An essential benefit of the NIST Cybersecurity Framework is that it facilitates the conversation between your information security team and your executives and key stakeholders. This conversation is often overlooked and is crucial to help frame your cybersecurity program in a way that not only protects and secures your sensitive data but also aligns it to your organization’s overall goals and objectives. It’s intended to facilitate these types of discussions at all levels across your organization.
You can use the five core functions, for example, as an outline to give your board members a high-level look at the heart of your program, what you want to achieve, and why it’s important. Then you can go a little deeper with your executives by breaking down those 22 related categories, saving the subcategories and individualized controls conversations for your teams responsible for managing and maintaining these activities on an ongoing basis.
In addition to maturing your cybersecurity practices by implementing a framework similar to NIST, you can also get better insight into your HIPAA compliance performance by mapping your existing HIPAA-related processes to the NIST Cybersecurity Framework.
Doing this type of mapping can help you understand all of your compliance requirements. It can help measure performance and identify security gaps before you experience a breach. It can also help identify non-compliance before a regulatory body cites you or a valued partner calls into question your meeting of contractual requirements.
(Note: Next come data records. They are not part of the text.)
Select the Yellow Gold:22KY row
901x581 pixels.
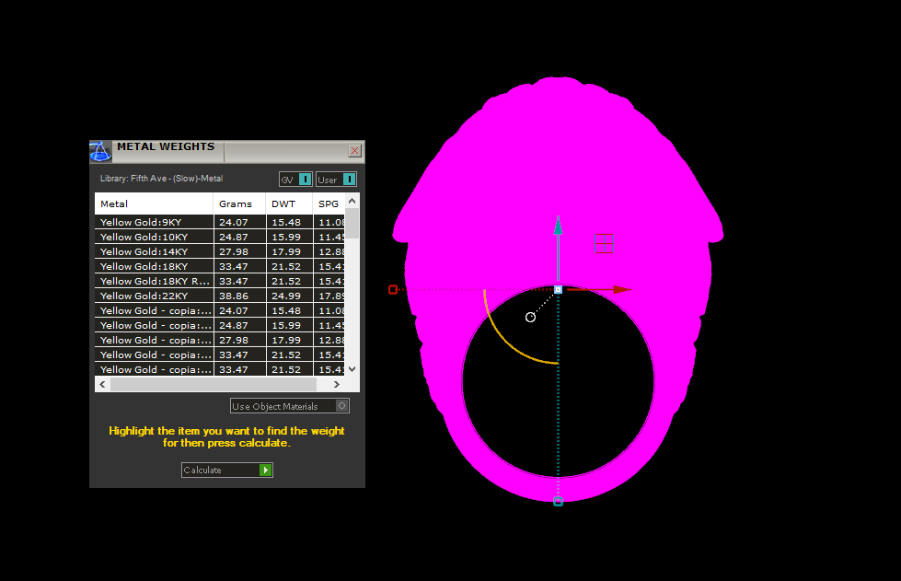[154, 296]
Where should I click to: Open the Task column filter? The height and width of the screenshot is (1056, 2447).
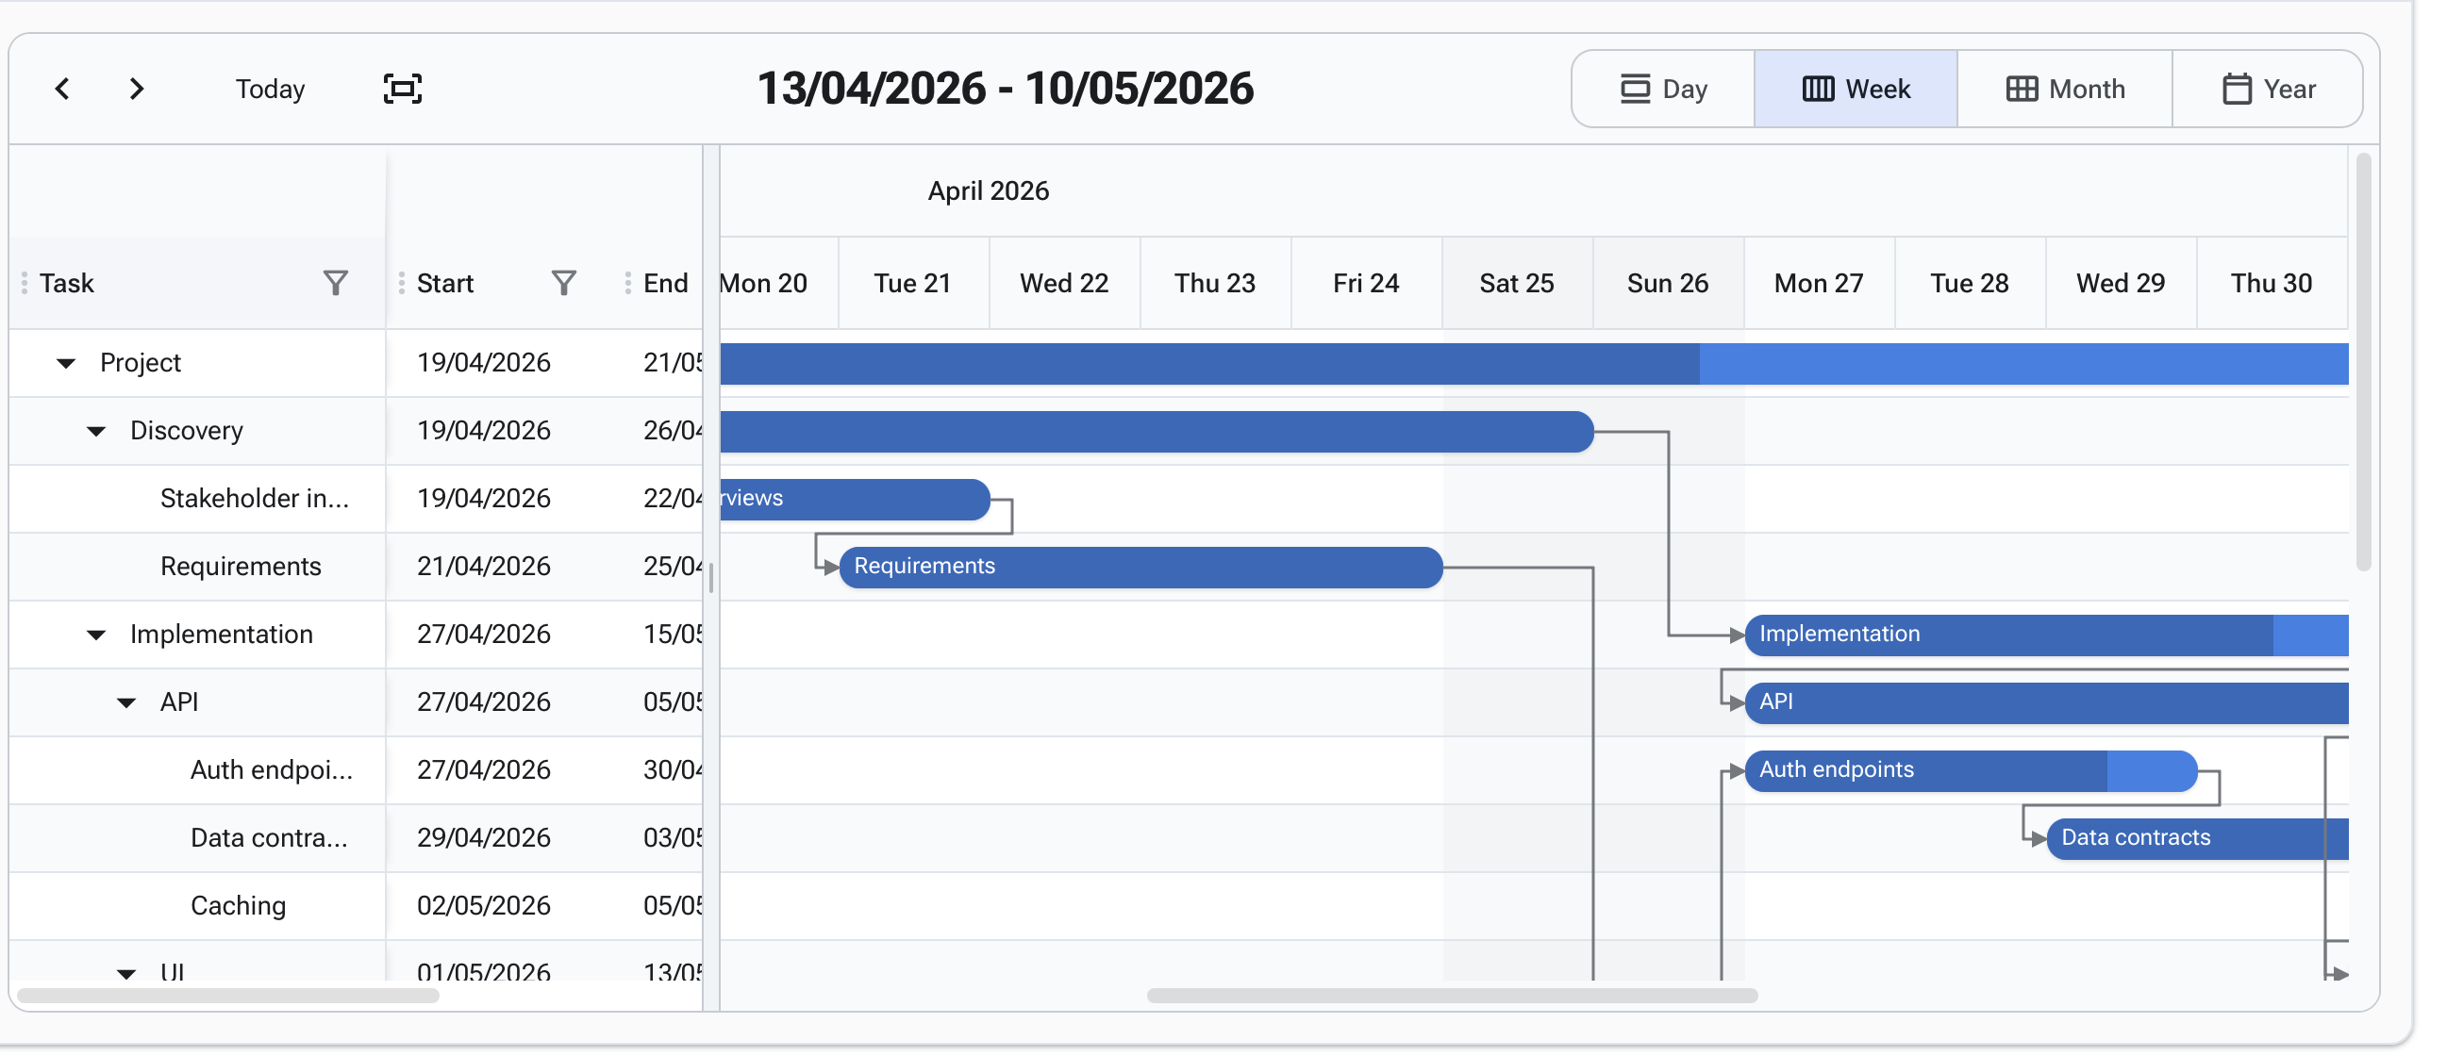[x=335, y=283]
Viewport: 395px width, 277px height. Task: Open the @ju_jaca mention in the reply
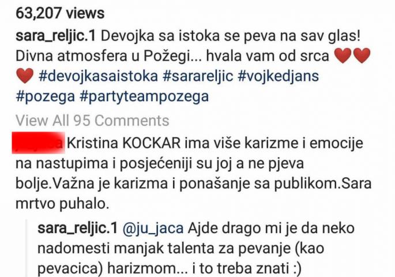pyautogui.click(x=153, y=229)
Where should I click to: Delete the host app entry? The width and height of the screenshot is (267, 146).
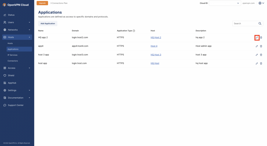pos(261,64)
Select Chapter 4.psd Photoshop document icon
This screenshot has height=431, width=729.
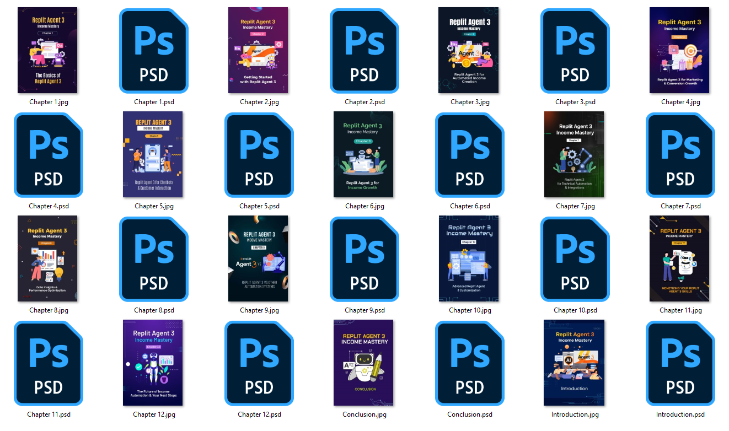(x=49, y=155)
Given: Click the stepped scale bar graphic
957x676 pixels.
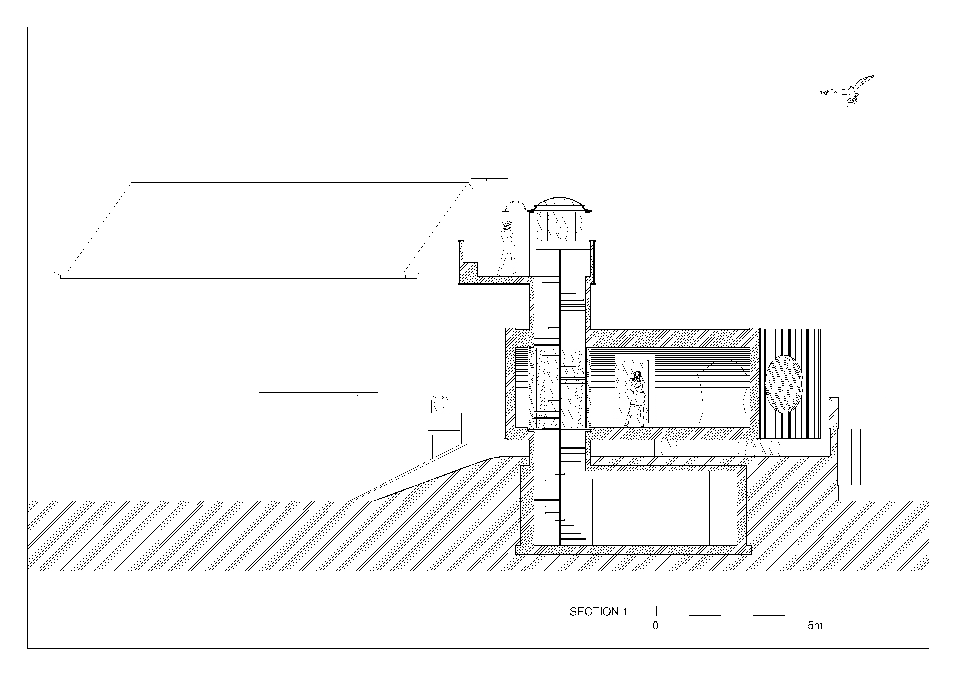Looking at the screenshot, I should tap(737, 611).
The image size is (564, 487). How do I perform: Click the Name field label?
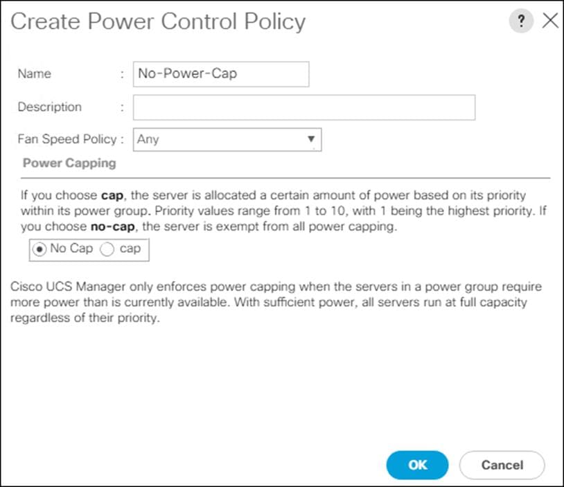(x=34, y=73)
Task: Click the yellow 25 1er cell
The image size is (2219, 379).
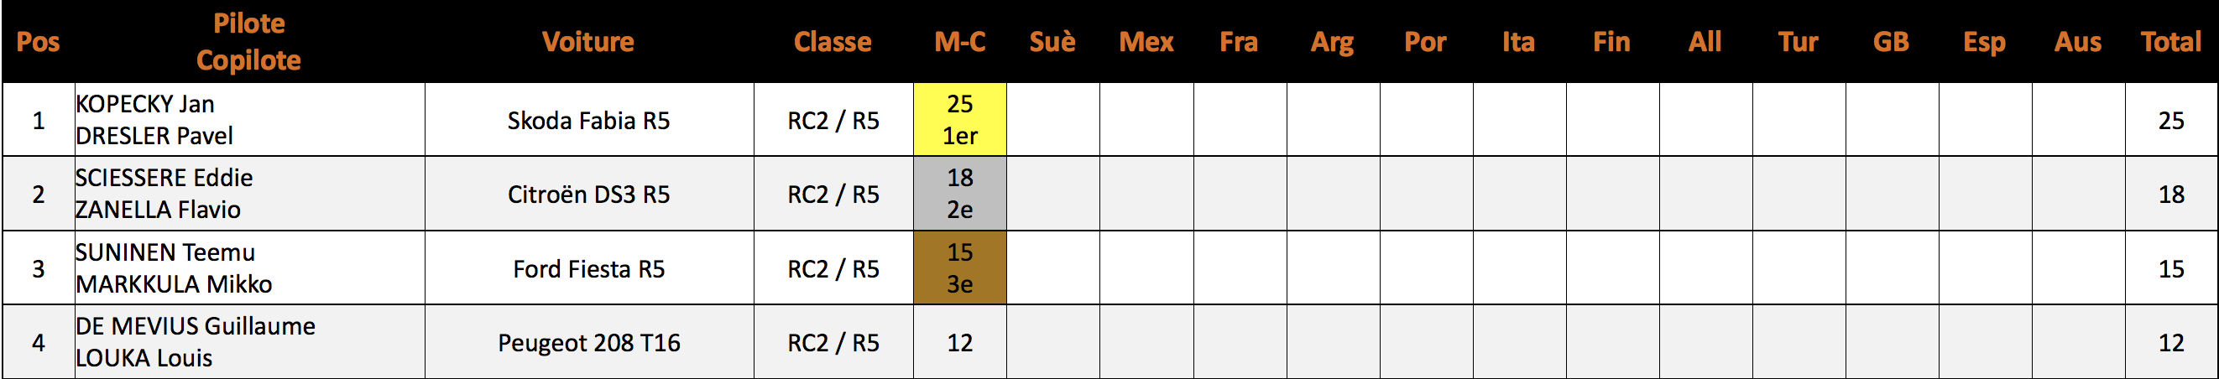Action: 960,120
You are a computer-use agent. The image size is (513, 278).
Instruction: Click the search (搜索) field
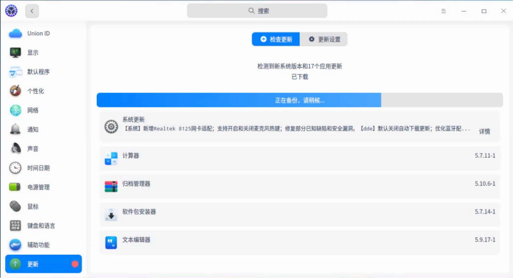(257, 11)
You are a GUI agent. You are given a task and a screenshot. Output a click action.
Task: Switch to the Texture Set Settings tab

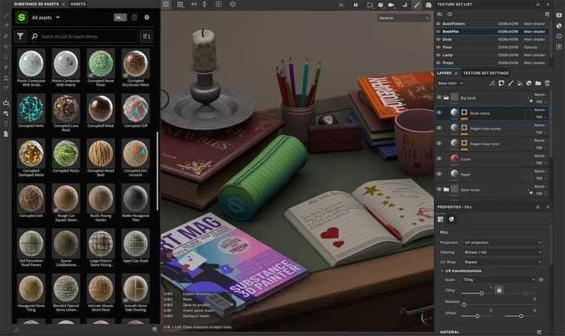pyautogui.click(x=485, y=72)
You can also use this approach to understand better, assess, and manage your organization’s risks and risk profile.
Here’s an example. Phishing schemes are on the rise, and healthcare entities are prime targets.
- What’s your risk of falling prey to a phishing scheme?
- What would the impact of a successful phishing attempt be on your organization?
- If a phishing attempt is successful at each level within your organization, what could the potential impact be?
- How long would it take your team to find this breach?
- What lateral movement could an attacker make within your organization? How can you mitigate these risks?
- What plans do you have in place to stop an active breach, contain it, and recover to business as usual?
While HIPAA requires you to keep that sensitive data safe, mapping that requirement to your security and risk management frameworks can help you see where you have deficiencies so you can address them before a risk becomes a reality. If you can demonstrate to OCR you have these practices in place for the previous year; you should see reduced penalties if a HIPAA violation is found.
With HIPAA, we talk about having a cybersecurity program that’s reasonable and appropriate for your organization. There can be a lot of ambiguity there, but adopting a framework like the NIST Cybersecurity Framework can give you a solid structure for your program, and HR 7898 provides additional support that your program meets the reasonable and appropriate standard.